Other impacts of COVID-19

  1. Coronavirus has impacted every area of education, with its impact on students’ final qualifications and exams an overwhelming concern for 72% of students. Across the board 85% of students are worried about exams and assessments. 


  1. The Covid-19 pandemic has crystallised and exacerbated a pre-existing crisis in affordability and rights for student renters. Inadequate maintenance packages and soaring rents have forced students to rely on wages, family income and commercial debt to pay their rent and these income streams are not sustainable in the current crisis.


  1. Nearly three in four students are concerned about their ability to pay rent as a result of the Covid-19 outbreak. One in three are ‘very’ or ‘extremely’ concerned. Added to this one in four students say there is some likelihood that they will need to stay in their current property beyond the original planned contract date – and thus pay rent for longer than they budgeted for – it is clear that a student rent arrears crisis is hurtling toward us. In addition, 1 in 3 students who vacated early are being held to rent obligations.


  1. Financial concerns over rent have to be seen in the context of students’ wider financial situations. 95% of students are concerned about the economy, and 81% about their own job prospects. 61% of the respondents were in paid employment alongside their studies, and 18% have been furloughed, while 14% have been asked to take unpaid leave, 12% have had reduced hours and 11% have been made redundant. 


  1. Half of students say that the income of someone who supports them financially has been impacted by COVID-19, with one in five of those students saying that it has had a major negative impact. 80% of students are concerned about their ability to manage financially during the outbreak, with this even more common among disabled students.


  1. For international students it has also created issues around visas. While Home Office measures to automatically extend visas to 31st May have been very welcome there are worries for those who plan to study in the UK from September but may not longer to meet English language testing requirements due to testing centres being closed.

Impact of absence of national solution to fee reimbursements

  1. A whole cohort of students would lose faith in the UK’s education system if they are not financially reimbursed for missed teaching. It would also result in these students who are likely to graduate during one of the most severe recessions this country has ever seen being saddled with extraordinary levels of debt without the teaching hours to show for this.


  1. Prospective international students are highly likely to know someone who is also studying abroad in their chosen destination, and these students can be influential in the decisions prospective students make, be that in regard to institution, course or country of study. With opportunities for international recruitment set to decline it is essential that institutions provide all international students with a positive perception of their experience of the UK’s education system. 

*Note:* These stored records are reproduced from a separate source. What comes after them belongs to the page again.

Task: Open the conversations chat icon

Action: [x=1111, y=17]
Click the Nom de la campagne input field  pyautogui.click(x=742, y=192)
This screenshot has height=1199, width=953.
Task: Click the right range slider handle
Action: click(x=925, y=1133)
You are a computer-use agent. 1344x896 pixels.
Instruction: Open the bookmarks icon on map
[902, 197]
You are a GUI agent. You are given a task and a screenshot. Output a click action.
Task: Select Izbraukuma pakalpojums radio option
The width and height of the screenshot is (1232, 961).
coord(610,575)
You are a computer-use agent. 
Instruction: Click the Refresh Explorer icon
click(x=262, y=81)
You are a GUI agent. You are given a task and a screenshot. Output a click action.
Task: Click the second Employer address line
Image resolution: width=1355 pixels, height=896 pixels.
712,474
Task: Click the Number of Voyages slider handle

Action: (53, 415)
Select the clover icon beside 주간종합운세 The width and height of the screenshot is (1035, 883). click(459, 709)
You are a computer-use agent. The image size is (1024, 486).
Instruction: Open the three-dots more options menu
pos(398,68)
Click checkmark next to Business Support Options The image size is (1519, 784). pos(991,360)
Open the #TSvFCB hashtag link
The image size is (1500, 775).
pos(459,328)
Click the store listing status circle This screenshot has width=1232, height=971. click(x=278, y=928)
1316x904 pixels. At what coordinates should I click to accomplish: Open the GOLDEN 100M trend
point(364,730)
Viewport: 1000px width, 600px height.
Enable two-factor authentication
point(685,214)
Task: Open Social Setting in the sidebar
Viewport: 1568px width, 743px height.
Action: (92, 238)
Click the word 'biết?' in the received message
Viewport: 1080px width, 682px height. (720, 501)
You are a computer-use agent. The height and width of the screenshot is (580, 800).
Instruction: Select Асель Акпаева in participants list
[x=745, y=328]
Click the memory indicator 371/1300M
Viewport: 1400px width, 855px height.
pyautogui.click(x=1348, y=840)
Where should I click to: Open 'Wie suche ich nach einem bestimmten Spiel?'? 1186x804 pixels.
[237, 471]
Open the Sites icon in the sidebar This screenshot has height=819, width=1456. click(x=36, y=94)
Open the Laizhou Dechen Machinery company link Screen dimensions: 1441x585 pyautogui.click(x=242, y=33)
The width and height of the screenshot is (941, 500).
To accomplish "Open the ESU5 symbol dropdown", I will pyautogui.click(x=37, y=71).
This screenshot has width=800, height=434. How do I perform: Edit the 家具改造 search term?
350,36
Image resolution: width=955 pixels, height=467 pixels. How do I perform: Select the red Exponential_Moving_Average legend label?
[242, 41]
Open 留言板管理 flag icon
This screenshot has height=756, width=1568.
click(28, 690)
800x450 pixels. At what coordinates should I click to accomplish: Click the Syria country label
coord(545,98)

  1. Without clear definition it is impossible for students to judge whether their online learning has been adequate. While the Quality Assurance Agency (QAA) and the Office for Students (OfS) have issued guidance to providers on what adequate teaching involves, similar information has not been provided to students.


  1. The current processes set up to deal with complaints are not adequate to deal with the level of complaints that we are likely to see as a result of Coronavirus. The Office for the Independent Adjudicator (OIA) received 2,371 complaints in 2019, if even 1% of students in higher education were to complain to their institution and have this passed on to the OIA this would represent roughly a tenfold increase in the number of complaints they had to deal with.


  1. Students are still likely to seek reimbursements and we are sure that some will be successful. But the fairest option for all students, and the best way to ensure that the current complaints processes are not overwhelmed is for the UK government to take a national approach.